By working with Cloud303, Interline successfully built and deployed a life sciences-focused HPC pipeline on AWS. This allowed them to automate their bioinformatics pipeline, seamlessly process vast amounts of genomics and proteomics data, and develop new therapeutic candidates more efficiently.
After the solution was implemented, Interline saw a dramatic improvement in both their efficiency and capacity for data processing. Prior to the collaboration with Cloud303, Interline took an average of 24 hours to process a certain volume of data. With the newly established HPC pipeline on AWS, this processing time was reduced to just 6 hours - a remarkable 75% improvement in processing speed. This expansion in capacity, coupled with increased speed, means that Interline can now handle larger datasets more swiftly, a critical factor in speeding up their drug discovery process.
Furthermore, the implementation of Cloud303's solution led to significant cost savings and an increase in data accuracy. Operational costs were reduced by 30%, freeing up substantial resources that could be redirected towards their core research and development efforts. At the same time, the efficient use of AWS services and the establishment of a more organized data pipeline led to a reduction in data errors. The error rate dropped by 40%, resulting in cleaner, more reliable data for Interline's critical work in drug discovery.

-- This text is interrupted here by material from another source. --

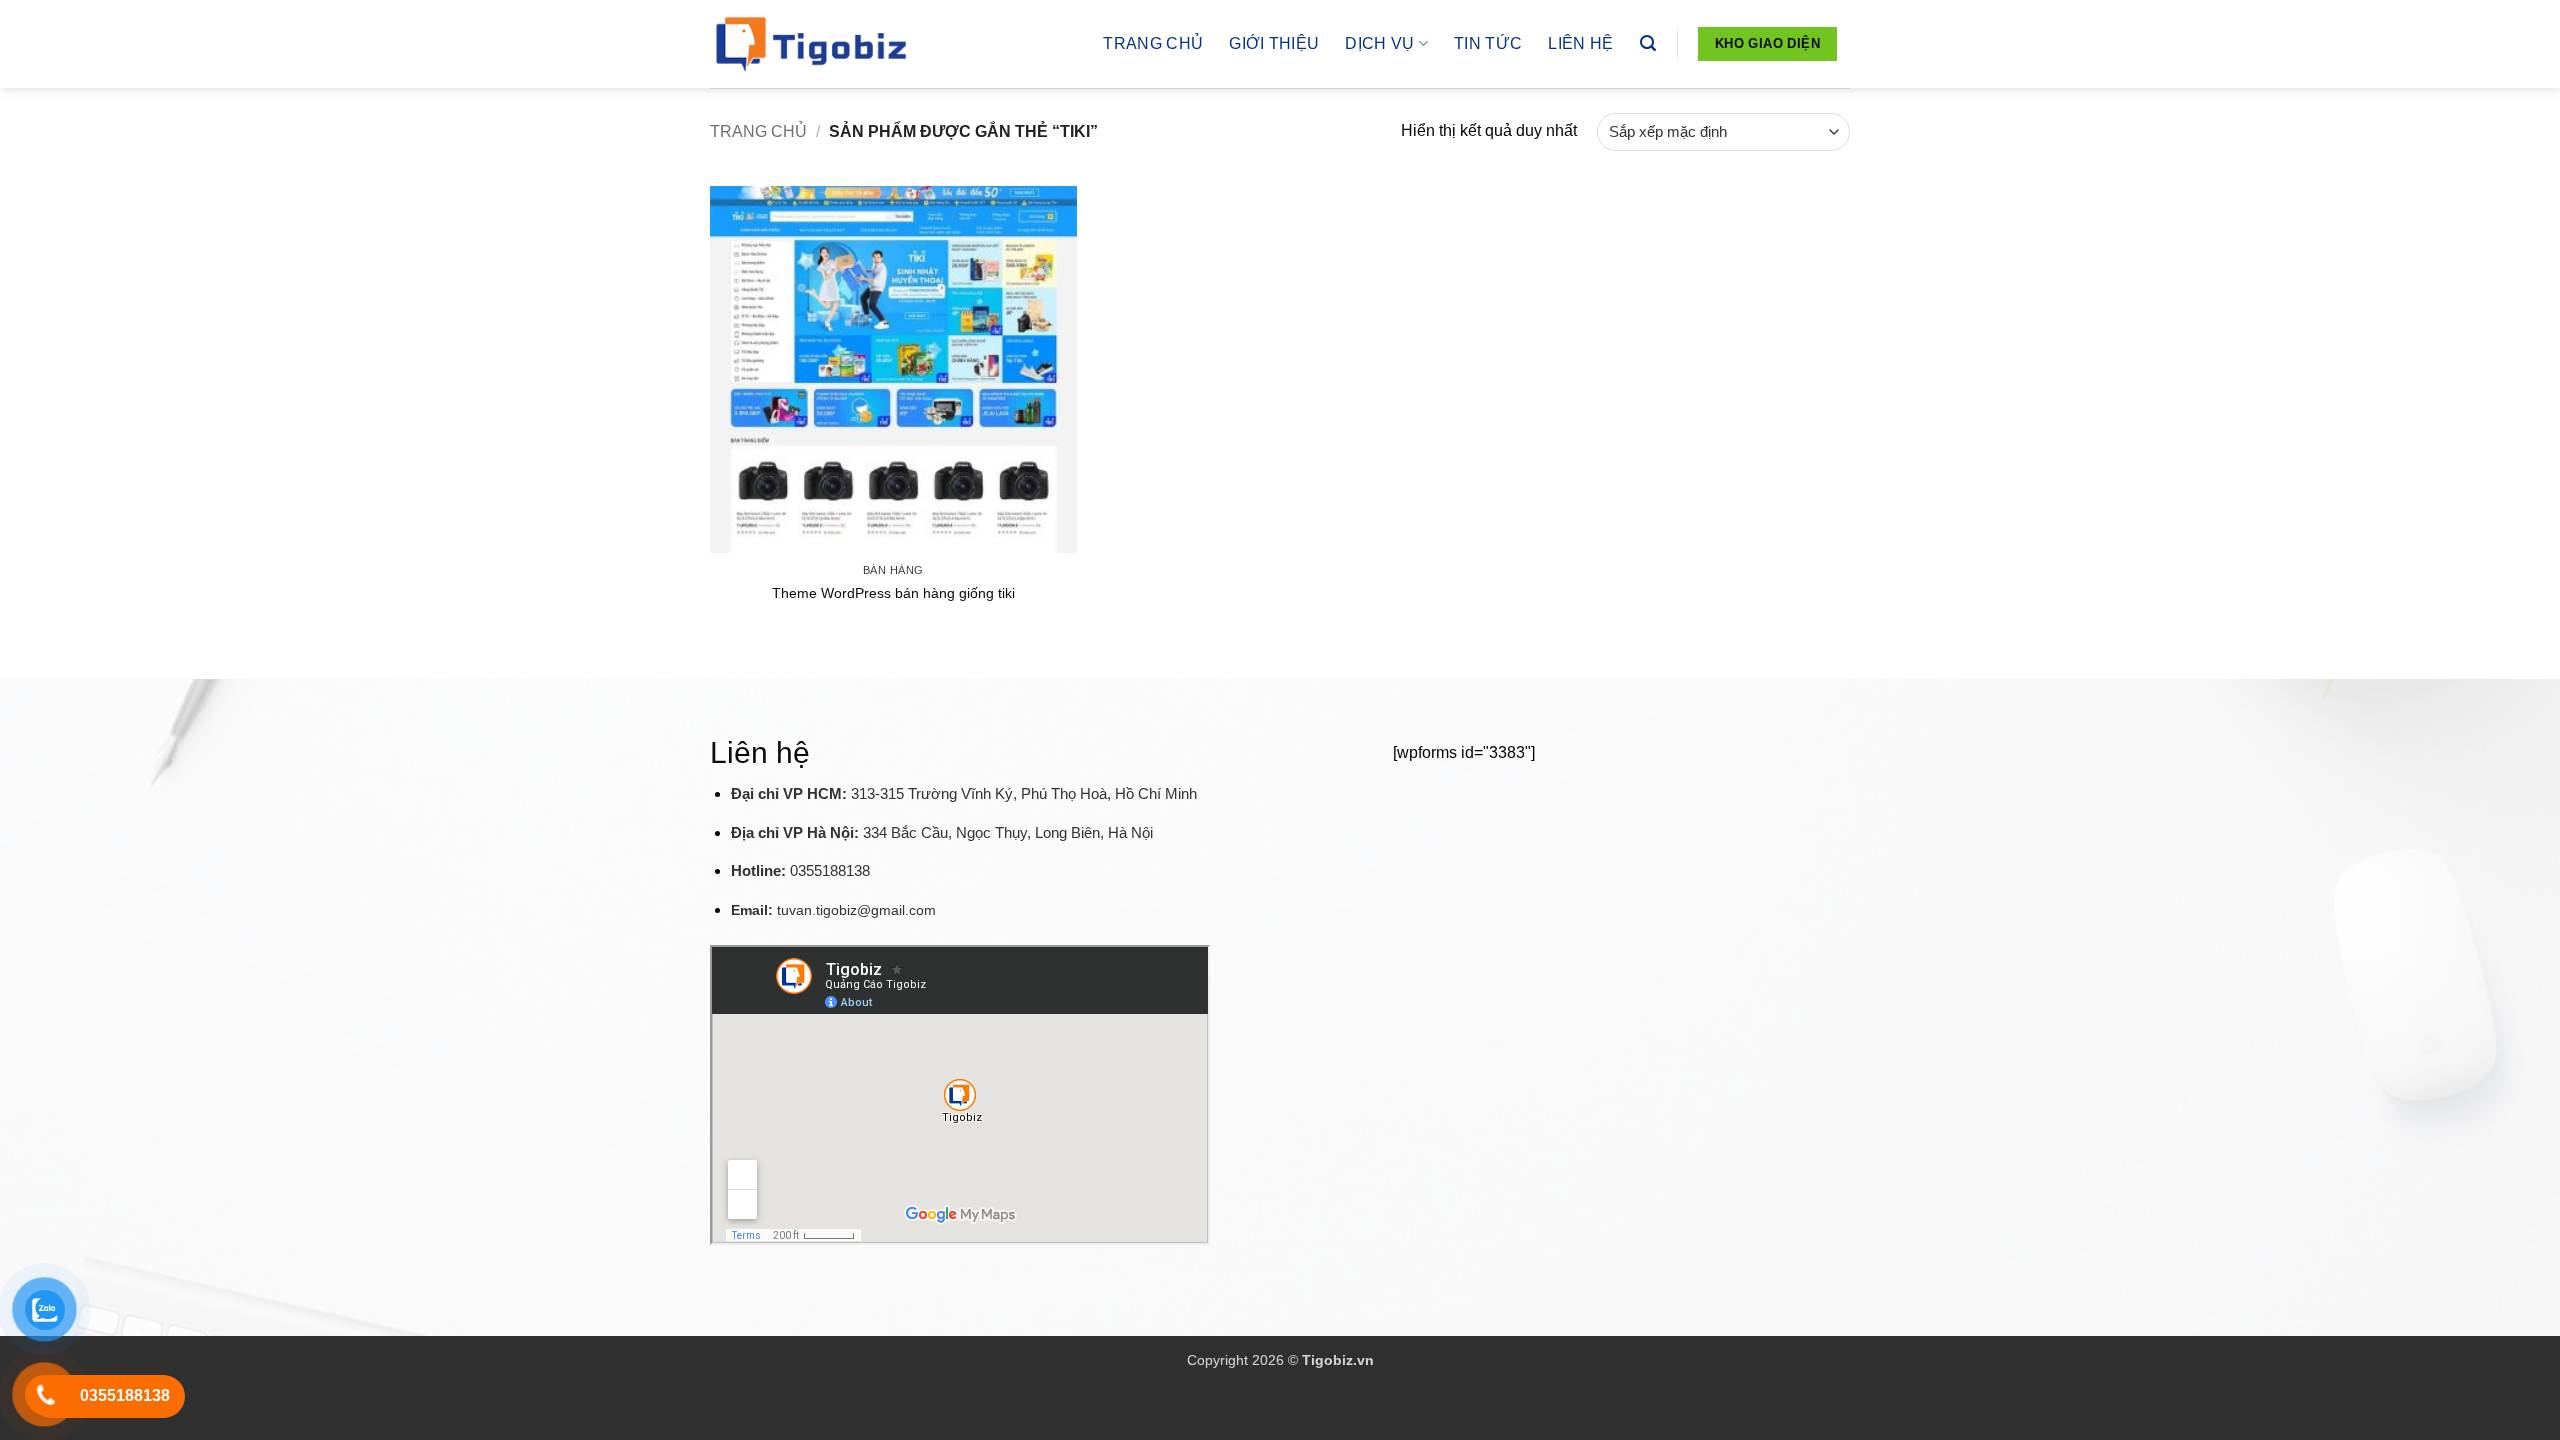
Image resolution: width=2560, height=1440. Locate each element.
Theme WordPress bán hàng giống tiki (893, 593)
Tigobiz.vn (1338, 1360)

With the implementation of this robust, scalable, and cost-effective solution, Interline was not only able to improve their operational efficiency but also ensure HIPPA compliance, maintaining the integrity and confidentiality of the data processed. This has enabled Interline to remain focused on their core mission of developing new medicines, secure in the knowledge that their data is handled in a compliant and efficient manner.
Additionally, the multi-account structure provided by Cloud303 ensured application scalability for any future additions required by Interline, allowing them to adapt to the evolving needs of life sciences research easily. With the peace of mind that their data was being handled and stored in a compliant and efficient manner on AWS, Interline could focus on their core mission of drug discovery and advancing precision medicine.